Libérer l’investissement public

Une conférence internationale s’est déroulée le 28 juin au Parlement européen, à Bruxelles, sur le thème « Le futur de l’UE – un nouveau modèle de coopération entre des nations européennes souveraines », réunissant des experts internationaux et des responsables politiques, à l’initiative du député européen italien Marco Zanni. Zanni a expliqué d’emblée que le but de la conférence était d’ouvrir un débat et de confronter l’idée selon laquelle l’UE serait la seule voie possible de coopération entre les pays européens. « Nous rejetons la rhétorique TINA [There Is No Alternative de Margaret Thatcher], et voulons montrer au peuple européen qu’il existe de meilleurs moyens de coopération. L’UE a été incapable de construire la prospérité, la coopération et la paix entre les pays européens. Il est donc temps de réfléchir aux alternatives. »

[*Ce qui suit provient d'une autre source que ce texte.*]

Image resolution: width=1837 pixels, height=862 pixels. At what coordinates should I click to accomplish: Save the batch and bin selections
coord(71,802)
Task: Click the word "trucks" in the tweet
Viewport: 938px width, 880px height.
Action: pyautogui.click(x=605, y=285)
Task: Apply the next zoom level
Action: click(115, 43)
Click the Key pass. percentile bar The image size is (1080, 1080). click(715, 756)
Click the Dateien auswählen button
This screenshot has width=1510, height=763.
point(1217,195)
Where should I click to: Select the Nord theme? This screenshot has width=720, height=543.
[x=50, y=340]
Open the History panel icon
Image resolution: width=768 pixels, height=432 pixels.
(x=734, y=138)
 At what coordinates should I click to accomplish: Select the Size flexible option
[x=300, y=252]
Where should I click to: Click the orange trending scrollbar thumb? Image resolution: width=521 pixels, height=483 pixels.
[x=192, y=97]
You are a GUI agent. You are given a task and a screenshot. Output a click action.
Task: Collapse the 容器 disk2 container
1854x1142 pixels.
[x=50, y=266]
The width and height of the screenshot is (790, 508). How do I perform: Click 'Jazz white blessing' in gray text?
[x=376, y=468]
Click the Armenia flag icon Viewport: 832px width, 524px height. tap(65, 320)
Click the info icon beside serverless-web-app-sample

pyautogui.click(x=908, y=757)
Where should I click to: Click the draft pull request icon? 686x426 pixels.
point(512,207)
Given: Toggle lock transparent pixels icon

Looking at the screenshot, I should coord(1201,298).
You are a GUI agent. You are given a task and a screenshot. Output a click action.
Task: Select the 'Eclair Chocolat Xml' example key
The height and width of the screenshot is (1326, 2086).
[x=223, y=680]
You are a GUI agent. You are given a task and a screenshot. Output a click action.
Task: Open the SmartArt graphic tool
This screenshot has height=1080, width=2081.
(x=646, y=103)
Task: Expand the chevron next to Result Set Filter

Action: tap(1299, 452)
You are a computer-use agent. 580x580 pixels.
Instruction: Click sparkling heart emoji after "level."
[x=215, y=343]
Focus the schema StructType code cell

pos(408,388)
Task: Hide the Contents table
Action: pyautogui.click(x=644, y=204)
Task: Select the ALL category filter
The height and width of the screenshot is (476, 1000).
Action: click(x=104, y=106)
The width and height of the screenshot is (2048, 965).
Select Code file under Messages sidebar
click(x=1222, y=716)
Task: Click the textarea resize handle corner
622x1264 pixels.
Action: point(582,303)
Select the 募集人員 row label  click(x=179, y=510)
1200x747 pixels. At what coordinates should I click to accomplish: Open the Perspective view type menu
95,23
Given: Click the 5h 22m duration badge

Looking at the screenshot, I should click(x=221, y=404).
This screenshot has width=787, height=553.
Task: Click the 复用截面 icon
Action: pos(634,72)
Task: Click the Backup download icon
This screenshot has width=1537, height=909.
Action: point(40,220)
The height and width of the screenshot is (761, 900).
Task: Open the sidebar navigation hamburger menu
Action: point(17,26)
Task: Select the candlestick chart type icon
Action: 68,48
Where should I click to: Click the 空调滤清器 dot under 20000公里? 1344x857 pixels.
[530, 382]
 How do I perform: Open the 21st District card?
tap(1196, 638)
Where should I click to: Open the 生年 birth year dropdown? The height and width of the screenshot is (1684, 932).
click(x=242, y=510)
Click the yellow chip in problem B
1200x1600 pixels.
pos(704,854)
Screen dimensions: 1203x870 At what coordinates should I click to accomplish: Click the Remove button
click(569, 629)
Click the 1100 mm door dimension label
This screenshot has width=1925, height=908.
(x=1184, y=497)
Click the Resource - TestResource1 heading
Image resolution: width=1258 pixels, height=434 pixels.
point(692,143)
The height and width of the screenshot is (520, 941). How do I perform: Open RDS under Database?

Le professeur Alberto Bagnai, de l’Université de Pescara, a dénoncé la propagande de terreur, relayée par les médias et certains milieux intellectuels pro-euro, prévoyant un effondrement de 40 % de l’économie italienne (autant que lors de la seconde Guerre mondiale) en cas d’ « Italexit ». A travers deux scénarios de sortie de l’euro, l’un sans changement de politique monétaire et l’autre avec un retour à une politique d’investissements publics dans l’économie réelle, le Pr Bagnai a montré que non seulement il n’y aura pas d’hyperinflation, mais que même dans le pire des cas l’économie italienne renouerait avec la croissance. « L’euro va imploser ; il est donc criminel de ne pas se prémunir contre un phénomène qui va arriver avec certitude. Les pères fondateurs de l’Europe ont construit un hôtel sans porte de sortie de secours. (…) Il y a deux certitudes sur l’UE : premièrement, elle va s’effondrer ; deuxièmement, ceux qui la dirigent ne savent pas ce qu’ils font. C’est tragique. (…) L’incompétence de nos dirigeants est en grande partie dûe aux médias, qui sont les pires ennemis de la démocratie.  » Pour conclure, Bagnai a déclaré avec passion que la sortie de l’euro est nécessaire afin de retrouver « la liberté de mettre en œuvre des politiques économiques ; une liberté qui nous aujourd’hui déniée. »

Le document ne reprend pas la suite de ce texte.